How Agriculture Has Shaped Our Lives
March 20 marks National Ag Day, an American holiday created to celebrate the merits of agriculture and farming. This holiday means a lot to Team Oliver, and not just because we’re a business that services the agriculture sector. We are a business that was bred by the agriculture sector!
Many of us grew up among ranchers and farmers and have lived and breathed agriculture our entire lives. Our own Melanie Knapp, Controller, comes from Knapp Farms in Rocky Ford, Colorado. If you’ve ever visited Oliver in the summer, then you’re definitely familiar with Rocky Ford cantaloupe, honeydew and watermelons. Well, Knapp Farms is responsible for some of those melons, and, along with other local producers, they’ve given Rocky Ford the namesake of Melon Capital of the World.
Melanie says that agriculture was a part of growing up for her. “We never even thought of it as agriculture. We thought of it as a way of life,” she says. At Knapp Farms, the whole family chips in to the family business. Brothers, sisters, aunts, uncles, grandparents, cousins, nieces and nephews — everybody had a job, whether that was manning the cash registers or unloading product fresh from the fields. “I think that’s what Ag is for a lot of us,” she says. “It’s a way of life!”

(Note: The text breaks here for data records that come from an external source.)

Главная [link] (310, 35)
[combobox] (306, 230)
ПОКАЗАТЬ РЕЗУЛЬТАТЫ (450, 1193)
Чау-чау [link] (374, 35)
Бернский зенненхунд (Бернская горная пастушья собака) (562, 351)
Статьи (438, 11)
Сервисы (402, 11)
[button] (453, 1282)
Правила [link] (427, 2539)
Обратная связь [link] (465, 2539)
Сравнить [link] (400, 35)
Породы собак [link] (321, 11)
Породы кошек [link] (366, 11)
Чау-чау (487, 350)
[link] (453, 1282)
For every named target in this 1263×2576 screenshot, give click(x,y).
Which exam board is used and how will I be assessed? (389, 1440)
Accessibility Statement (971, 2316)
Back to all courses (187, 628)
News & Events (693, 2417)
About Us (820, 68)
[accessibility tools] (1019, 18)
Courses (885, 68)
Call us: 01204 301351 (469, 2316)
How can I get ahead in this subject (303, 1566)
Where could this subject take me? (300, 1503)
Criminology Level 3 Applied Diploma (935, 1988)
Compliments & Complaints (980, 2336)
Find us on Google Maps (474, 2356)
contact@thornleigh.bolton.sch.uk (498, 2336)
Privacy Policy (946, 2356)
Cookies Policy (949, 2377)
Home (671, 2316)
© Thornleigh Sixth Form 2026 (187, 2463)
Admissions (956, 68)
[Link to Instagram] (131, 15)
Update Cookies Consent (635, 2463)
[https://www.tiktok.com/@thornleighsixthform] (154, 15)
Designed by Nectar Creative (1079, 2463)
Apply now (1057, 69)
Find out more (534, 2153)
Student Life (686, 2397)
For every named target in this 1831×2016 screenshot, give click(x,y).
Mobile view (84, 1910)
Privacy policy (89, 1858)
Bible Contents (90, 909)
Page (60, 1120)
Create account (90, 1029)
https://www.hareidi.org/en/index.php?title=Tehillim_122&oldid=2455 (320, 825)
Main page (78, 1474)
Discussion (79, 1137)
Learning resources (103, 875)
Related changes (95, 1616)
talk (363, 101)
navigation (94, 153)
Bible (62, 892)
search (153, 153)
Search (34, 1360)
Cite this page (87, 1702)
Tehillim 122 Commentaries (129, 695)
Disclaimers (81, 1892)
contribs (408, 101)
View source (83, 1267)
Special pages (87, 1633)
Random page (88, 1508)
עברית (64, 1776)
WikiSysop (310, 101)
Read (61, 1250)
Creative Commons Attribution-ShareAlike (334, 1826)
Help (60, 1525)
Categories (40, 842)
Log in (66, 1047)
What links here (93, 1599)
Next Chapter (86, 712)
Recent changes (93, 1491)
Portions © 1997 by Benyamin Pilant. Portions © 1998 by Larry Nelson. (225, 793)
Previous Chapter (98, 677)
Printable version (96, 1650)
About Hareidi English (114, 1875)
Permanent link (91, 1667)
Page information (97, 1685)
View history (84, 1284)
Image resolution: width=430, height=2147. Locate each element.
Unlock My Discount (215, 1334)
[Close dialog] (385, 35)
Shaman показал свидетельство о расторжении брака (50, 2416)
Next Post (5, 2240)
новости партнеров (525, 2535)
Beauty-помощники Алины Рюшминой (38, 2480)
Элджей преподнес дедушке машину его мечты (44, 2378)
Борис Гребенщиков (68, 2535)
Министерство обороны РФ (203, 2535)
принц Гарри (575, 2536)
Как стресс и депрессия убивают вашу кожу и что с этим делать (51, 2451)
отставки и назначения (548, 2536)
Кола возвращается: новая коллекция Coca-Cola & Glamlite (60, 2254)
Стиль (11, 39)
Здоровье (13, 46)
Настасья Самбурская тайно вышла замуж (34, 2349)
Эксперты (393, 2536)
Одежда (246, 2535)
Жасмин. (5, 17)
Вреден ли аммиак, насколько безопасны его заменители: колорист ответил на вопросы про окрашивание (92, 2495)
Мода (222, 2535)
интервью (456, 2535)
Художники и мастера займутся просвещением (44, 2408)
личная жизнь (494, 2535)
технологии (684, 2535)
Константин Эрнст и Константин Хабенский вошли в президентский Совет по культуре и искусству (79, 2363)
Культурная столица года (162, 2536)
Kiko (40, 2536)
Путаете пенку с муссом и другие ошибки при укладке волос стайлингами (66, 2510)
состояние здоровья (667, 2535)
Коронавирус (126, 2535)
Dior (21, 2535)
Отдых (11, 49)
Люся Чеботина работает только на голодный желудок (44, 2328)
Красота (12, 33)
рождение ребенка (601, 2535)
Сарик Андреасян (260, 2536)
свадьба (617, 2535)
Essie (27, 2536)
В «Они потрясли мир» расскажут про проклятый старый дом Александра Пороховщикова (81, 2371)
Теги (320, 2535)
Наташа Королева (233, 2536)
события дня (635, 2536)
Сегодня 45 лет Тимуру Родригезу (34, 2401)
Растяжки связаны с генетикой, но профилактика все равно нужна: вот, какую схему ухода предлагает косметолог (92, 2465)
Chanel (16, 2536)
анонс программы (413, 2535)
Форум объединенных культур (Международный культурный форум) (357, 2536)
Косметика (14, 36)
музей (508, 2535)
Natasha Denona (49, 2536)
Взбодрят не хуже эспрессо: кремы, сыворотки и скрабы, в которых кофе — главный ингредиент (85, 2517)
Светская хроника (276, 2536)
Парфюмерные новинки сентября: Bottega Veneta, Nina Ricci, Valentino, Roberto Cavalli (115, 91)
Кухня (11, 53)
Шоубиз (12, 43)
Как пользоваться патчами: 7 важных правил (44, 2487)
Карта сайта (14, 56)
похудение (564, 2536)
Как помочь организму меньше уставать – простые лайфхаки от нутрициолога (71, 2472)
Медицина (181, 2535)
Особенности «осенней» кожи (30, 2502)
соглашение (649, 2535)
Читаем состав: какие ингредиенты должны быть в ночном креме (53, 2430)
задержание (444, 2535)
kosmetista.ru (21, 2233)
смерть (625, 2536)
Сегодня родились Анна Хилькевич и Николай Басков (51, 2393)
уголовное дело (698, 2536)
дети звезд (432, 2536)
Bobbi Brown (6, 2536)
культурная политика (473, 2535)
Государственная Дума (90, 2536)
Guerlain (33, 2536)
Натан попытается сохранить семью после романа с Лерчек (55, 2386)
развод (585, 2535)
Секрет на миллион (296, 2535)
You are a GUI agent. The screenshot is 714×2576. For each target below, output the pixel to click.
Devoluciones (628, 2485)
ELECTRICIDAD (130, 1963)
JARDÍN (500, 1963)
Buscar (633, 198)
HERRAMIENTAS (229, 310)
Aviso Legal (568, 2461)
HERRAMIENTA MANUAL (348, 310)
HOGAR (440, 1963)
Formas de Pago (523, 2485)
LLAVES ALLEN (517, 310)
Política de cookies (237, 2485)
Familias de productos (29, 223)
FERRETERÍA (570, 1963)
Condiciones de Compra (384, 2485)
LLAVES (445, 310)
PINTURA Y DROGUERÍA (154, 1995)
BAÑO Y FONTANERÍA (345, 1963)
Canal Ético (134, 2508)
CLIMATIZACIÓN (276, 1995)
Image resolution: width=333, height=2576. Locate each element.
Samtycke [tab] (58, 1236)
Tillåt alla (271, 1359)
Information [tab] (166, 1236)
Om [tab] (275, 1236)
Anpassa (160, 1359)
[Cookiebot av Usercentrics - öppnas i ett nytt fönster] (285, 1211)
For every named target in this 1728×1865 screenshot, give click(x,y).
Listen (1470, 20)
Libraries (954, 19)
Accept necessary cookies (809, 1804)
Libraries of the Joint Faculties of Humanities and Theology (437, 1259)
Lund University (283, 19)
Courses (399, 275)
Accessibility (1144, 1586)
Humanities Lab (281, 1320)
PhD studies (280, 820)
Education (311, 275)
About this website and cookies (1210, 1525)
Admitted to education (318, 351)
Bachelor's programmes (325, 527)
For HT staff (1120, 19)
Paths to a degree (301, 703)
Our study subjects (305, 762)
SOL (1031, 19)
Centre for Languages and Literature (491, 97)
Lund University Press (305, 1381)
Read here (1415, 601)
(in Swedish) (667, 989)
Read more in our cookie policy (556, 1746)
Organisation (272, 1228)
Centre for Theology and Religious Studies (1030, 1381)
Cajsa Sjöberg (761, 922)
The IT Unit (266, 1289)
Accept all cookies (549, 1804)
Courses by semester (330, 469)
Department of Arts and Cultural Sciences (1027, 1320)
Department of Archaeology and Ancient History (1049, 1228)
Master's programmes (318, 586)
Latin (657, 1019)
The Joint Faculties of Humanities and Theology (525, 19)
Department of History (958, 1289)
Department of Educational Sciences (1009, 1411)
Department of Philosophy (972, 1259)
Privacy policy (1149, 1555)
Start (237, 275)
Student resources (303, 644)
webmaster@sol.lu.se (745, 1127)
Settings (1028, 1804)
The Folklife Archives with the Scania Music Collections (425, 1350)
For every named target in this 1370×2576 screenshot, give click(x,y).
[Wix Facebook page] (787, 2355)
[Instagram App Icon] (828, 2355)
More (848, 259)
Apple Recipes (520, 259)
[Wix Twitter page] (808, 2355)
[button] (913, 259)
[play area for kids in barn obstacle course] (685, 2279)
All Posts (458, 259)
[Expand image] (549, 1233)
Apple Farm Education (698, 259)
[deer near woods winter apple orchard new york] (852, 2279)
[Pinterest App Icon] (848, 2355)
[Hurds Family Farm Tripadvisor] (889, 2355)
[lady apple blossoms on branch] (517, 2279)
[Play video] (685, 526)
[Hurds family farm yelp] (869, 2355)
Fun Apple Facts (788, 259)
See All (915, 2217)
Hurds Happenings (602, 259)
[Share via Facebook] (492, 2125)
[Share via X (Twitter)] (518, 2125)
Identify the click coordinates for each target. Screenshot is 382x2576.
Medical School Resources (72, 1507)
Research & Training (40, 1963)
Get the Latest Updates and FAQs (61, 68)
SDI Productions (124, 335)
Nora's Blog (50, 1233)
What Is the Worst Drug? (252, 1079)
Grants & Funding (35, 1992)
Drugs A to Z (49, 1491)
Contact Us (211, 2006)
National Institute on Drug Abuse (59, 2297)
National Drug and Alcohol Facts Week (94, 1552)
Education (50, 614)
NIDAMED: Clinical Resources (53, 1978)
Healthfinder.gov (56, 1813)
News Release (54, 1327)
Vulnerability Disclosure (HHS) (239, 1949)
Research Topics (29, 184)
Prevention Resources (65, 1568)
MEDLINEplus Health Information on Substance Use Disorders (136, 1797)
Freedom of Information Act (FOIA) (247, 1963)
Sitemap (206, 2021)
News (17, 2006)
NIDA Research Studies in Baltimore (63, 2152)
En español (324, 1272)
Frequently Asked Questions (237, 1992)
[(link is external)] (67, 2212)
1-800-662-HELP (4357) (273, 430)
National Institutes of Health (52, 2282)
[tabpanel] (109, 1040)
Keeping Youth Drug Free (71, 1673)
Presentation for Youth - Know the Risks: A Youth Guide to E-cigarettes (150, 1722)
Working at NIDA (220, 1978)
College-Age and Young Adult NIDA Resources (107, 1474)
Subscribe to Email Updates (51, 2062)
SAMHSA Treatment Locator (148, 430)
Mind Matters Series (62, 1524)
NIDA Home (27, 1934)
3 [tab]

Executive Administrative Marketing Assistant Devon Ingo and her family breed cattle, and she was heavily involved in FFA (Future Farmers of America) and 4-H during her grade school years. In a way, National Ag Day brought her back to her youth.
“The 4-H and FFA programs are both youth programs that teach children responsibility, leadership and have a rural edge,” Devon says. “I was a member of the 4-H program for 10 years and the FFA program for all four years of high school. Through these programs I raised livestock (sheep and cattle to be specific).”
She made sure to point out that raising livestock was not a task to be taken lightly. “I raised my sheep all spring and summer, and it was my responsibility to feed and water them and clean up after them. Come mid summer, I would get another set of sheep and raise them ’till winter! Raising sheep taught me responsibility that I would have never learned anywhere else. Those animals depended on me to survive. As a 12-year-old, that’s a lot.”
Whether one grew up working on the family farm, participated in school and community ag-related events, or got a job at the local seed processing and conditioning manufacturer, one thing is clear: the agriculture lifestyle is one that rewards a hard work ethic and a strong sense of responsibility.
“The leadership skills I learned from both 4-H and FFA are priceless,” says Devon. “It taught me social skills, public speaking, being a leader to a large group, and taking full responsibility to projects and deadlines. All at such a young age! Not only did that help me in school, it helps me now in my career. Determination, dedication and knowing what it’s like to haul feed, stack hay, and make sure your animals eat before you puts a whole new perspective on life.”